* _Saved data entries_
┄┄┄┄┄┄
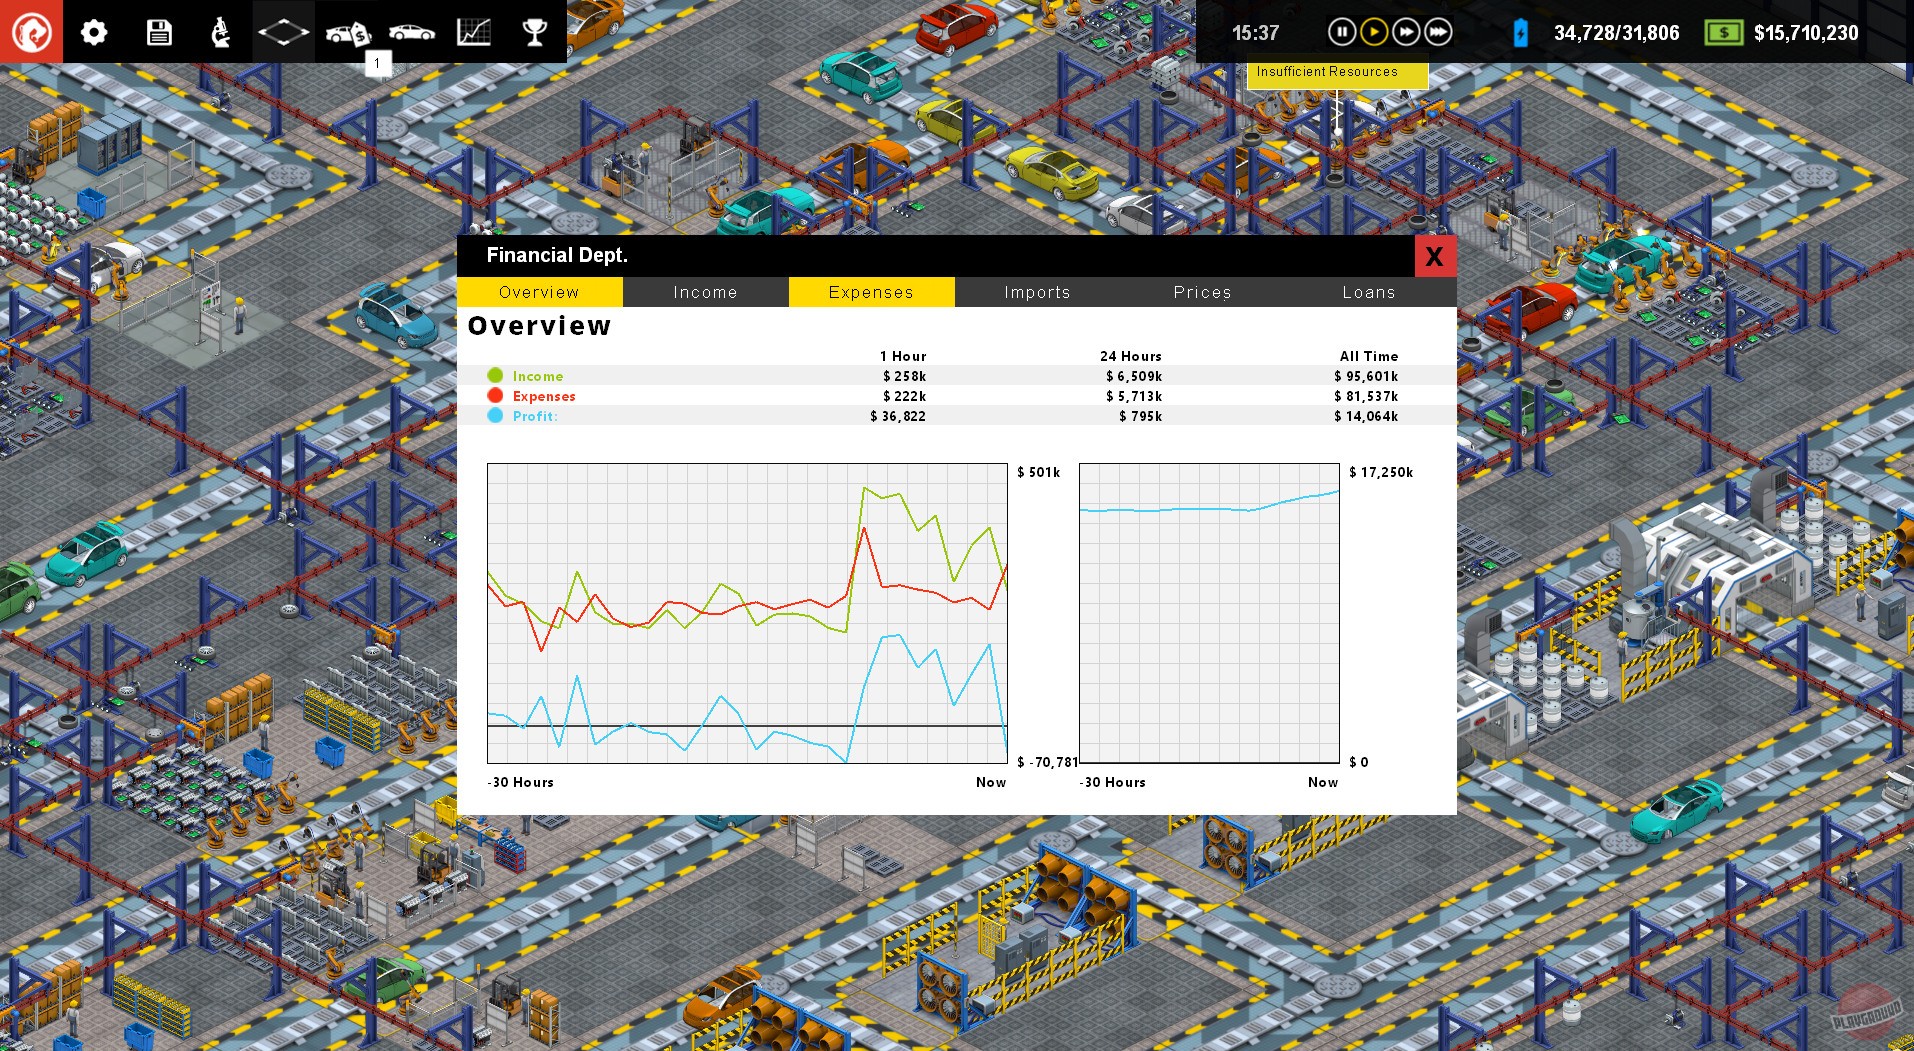This screenshot has height=1051, width=1914.
Task: Pause the game simulation
Action: 1341,33
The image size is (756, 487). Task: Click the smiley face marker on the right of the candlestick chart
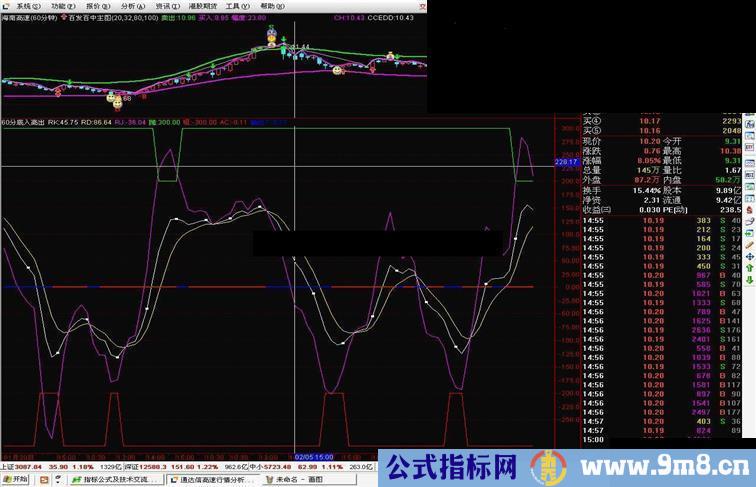(x=338, y=70)
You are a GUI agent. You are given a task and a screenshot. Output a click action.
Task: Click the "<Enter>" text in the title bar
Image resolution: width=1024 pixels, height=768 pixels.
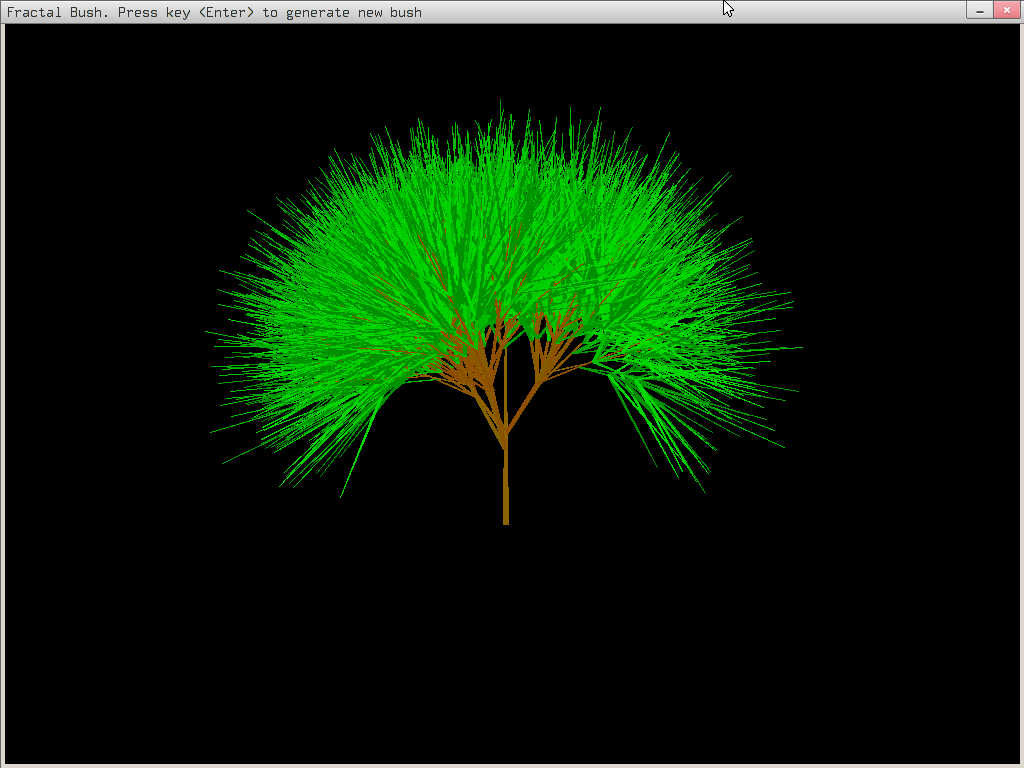click(x=227, y=12)
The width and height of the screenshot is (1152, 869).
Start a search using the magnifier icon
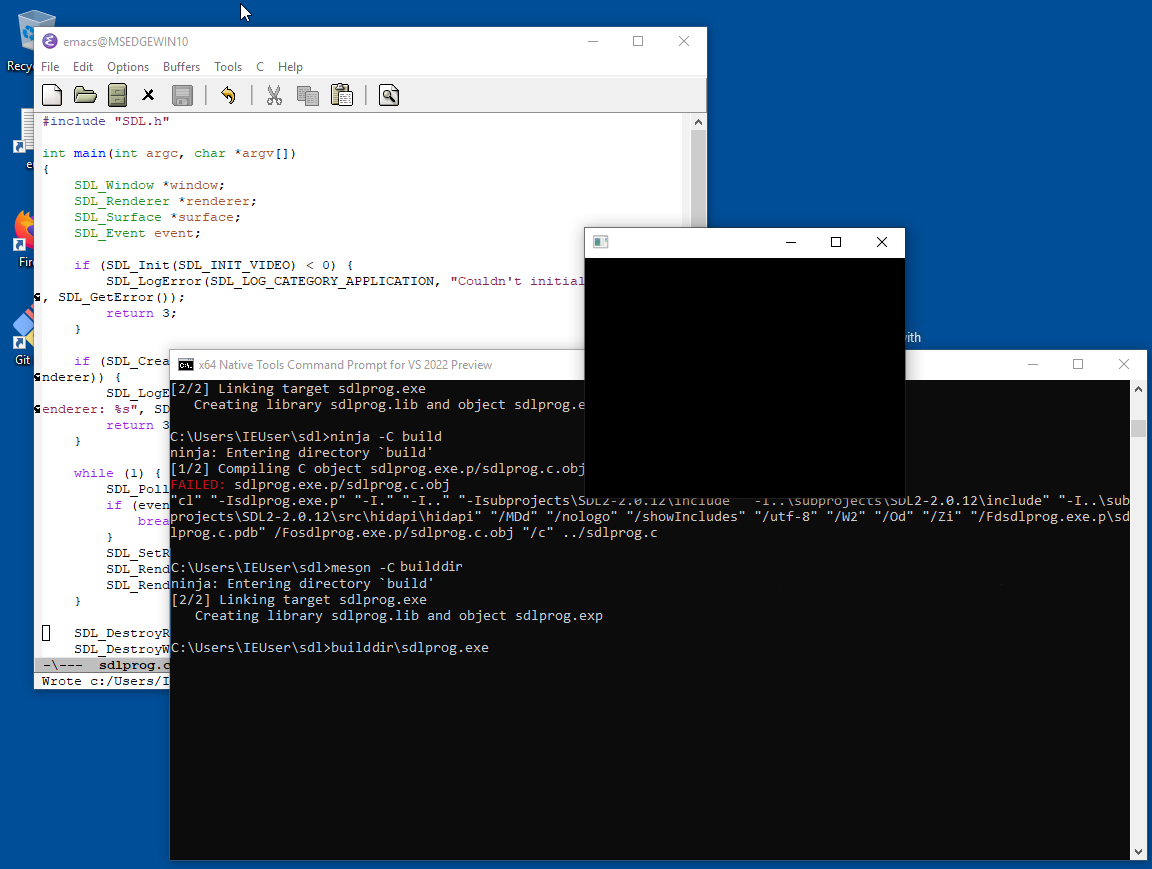point(388,94)
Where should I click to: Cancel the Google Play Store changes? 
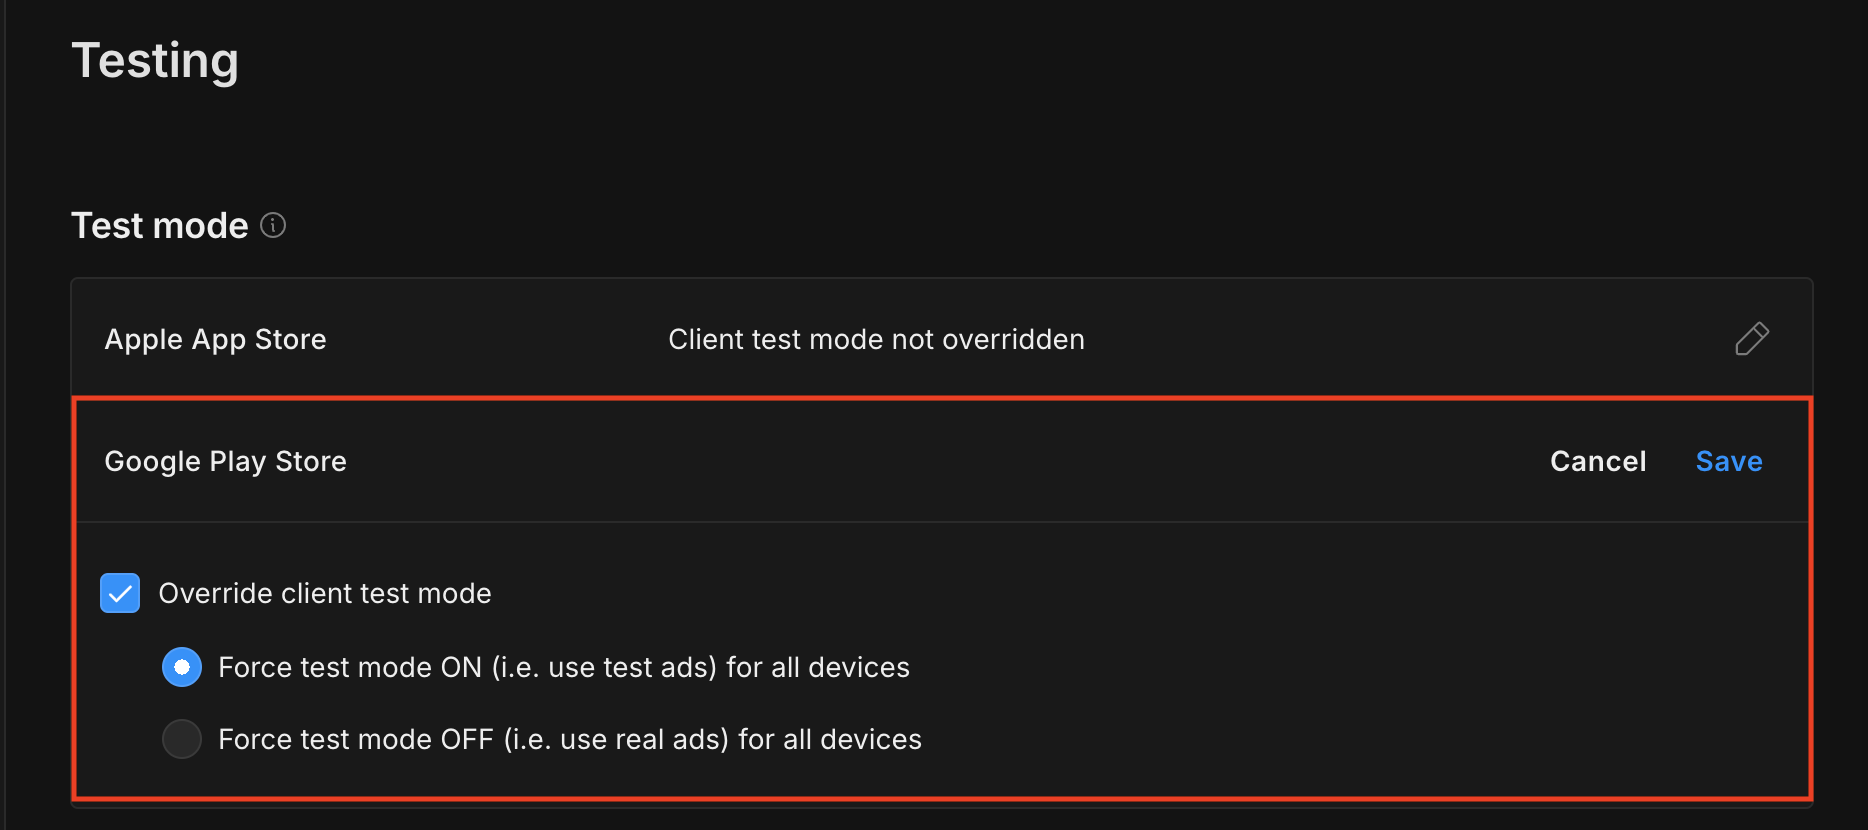tap(1597, 461)
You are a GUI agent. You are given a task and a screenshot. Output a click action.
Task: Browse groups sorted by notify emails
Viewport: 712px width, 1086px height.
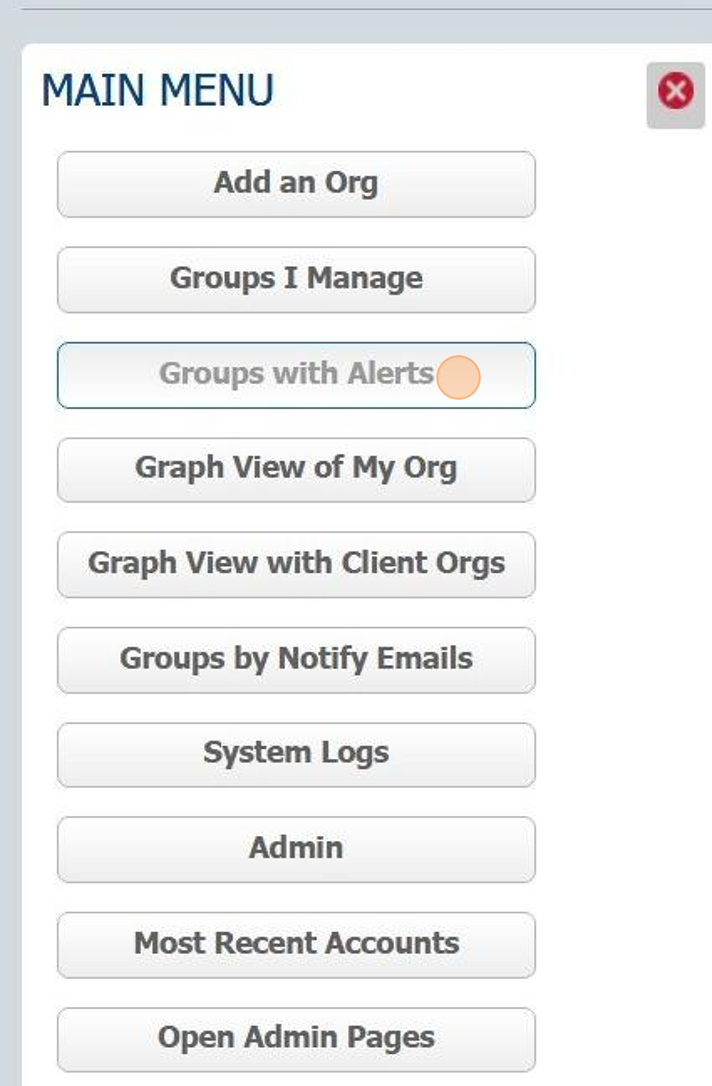coord(296,659)
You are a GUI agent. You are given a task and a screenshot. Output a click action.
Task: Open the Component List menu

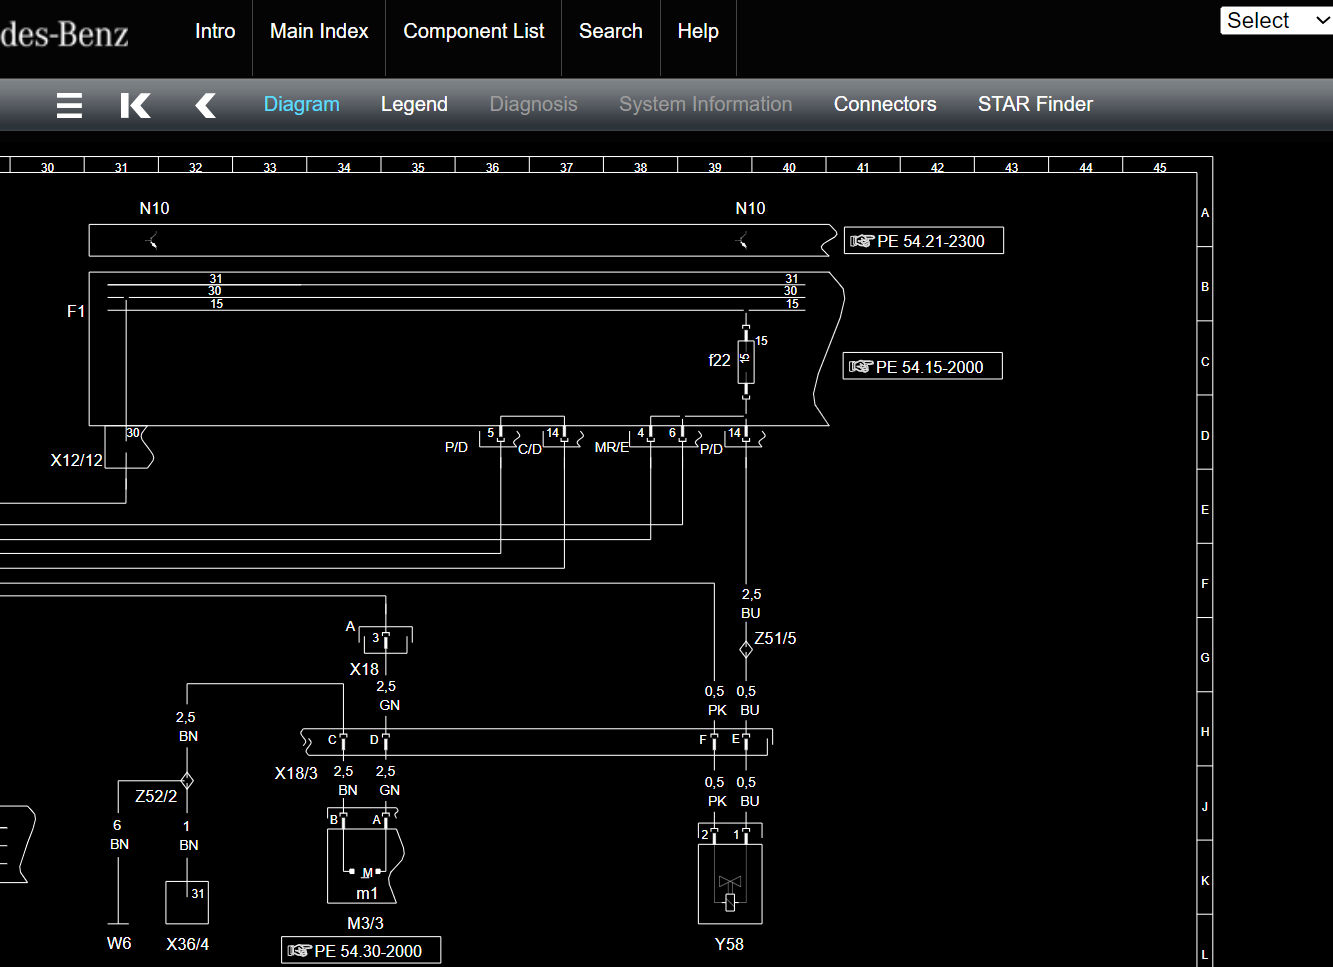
┄┄┄┄┄┄
* _Aim of the exercise_
Take the line that contains "Start a search using the magnifier icon" and every line after it up to the end of the records above, and restate them exactly, without the pictures.

* _Completed task_
Start a search using the magnifier icon
point(388,94)
Where should I click to: Cancel the Google Play Store changes? 
tap(1597, 461)
You are a GUI agent. You are given a task and a screenshot. Output a click action.
Task: Browse groups sorted by notify emails
Viewport: 712px width, 1086px height.
coord(296,659)
You are a GUI agent. You are given a task and a screenshot. Output a click action.
Task: Open the Component List menu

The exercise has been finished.